• YOUR GOAL:
Please output the lines shown below exactly as they appear.

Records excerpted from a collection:
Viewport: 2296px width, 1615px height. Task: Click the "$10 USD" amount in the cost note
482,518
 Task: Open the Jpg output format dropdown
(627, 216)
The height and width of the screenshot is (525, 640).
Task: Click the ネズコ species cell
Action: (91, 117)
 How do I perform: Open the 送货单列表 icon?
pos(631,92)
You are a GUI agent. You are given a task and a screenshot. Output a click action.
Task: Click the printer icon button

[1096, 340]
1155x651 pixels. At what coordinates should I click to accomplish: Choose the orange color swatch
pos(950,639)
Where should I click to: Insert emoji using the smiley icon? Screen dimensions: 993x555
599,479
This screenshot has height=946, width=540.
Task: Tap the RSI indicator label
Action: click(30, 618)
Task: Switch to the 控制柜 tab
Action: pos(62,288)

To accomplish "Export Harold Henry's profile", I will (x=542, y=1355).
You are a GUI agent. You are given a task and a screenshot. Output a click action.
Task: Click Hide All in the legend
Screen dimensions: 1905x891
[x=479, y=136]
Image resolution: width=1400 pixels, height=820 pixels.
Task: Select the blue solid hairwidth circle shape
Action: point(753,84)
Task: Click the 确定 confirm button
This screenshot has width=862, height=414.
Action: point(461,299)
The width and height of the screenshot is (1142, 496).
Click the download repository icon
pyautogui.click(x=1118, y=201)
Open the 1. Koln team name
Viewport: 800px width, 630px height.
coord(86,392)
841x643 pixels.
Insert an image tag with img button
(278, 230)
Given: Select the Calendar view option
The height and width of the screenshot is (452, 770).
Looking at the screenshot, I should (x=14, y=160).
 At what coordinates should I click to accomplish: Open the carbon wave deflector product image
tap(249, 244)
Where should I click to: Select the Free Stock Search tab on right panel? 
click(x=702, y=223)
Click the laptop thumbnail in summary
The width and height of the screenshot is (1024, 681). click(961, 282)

• EXERCISE RESPONSE:
Viewport: 2296px width, 1615px height. Task: Click the "$10 USD" amount in the cost note
482,518
 Task: Open the Jpg output format dropdown
(627, 216)
The height and width of the screenshot is (525, 640).
Task: Click the ネズコ species cell
Action: (91, 117)
 How do I perform: Open the 送货单列表 icon?
pos(631,92)
You are a GUI agent. You are given a task and a screenshot. Output a click action.
Task: Click the printer icon button

[1096, 340]
1155x651 pixels. At what coordinates should I click to accomplish: Choose the orange color swatch
pos(950,639)
Where should I click to: Insert emoji using the smiley icon? Screen dimensions: 993x555
599,479
This screenshot has height=946, width=540.
Task: Tap the RSI indicator label
Action: click(30, 618)
Task: Switch to the 控制柜 tab
Action: pos(62,288)

To accomplish "Export Harold Henry's profile", I will (x=542, y=1355).
You are a GUI agent. You are given a task and a screenshot. Output a click action.
Task: Click Hide All in the legend
Screen dimensions: 1905x891
[x=479, y=136]
Image resolution: width=1400 pixels, height=820 pixels.
Task: Select the blue solid hairwidth circle shape
Action: point(753,84)
Task: Click the 确定 confirm button
This screenshot has width=862, height=414.
Action: point(461,299)
The width and height of the screenshot is (1142, 496).
Click the download repository icon
pyautogui.click(x=1118, y=201)
Open the 1. Koln team name
Viewport: 800px width, 630px height.
coord(86,392)
841x643 pixels.
Insert an image tag with img button
(278, 230)
Given: Select the Calendar view option
The height and width of the screenshot is (452, 770).
Looking at the screenshot, I should (x=14, y=160).
 At what coordinates should I click to accomplish: Open the carbon wave deflector product image
tap(249, 244)
Where should I click to: Select the Free Stock Search tab on right panel? 
click(x=702, y=223)
Click the laptop thumbnail in summary
The width and height of the screenshot is (1024, 681). click(961, 282)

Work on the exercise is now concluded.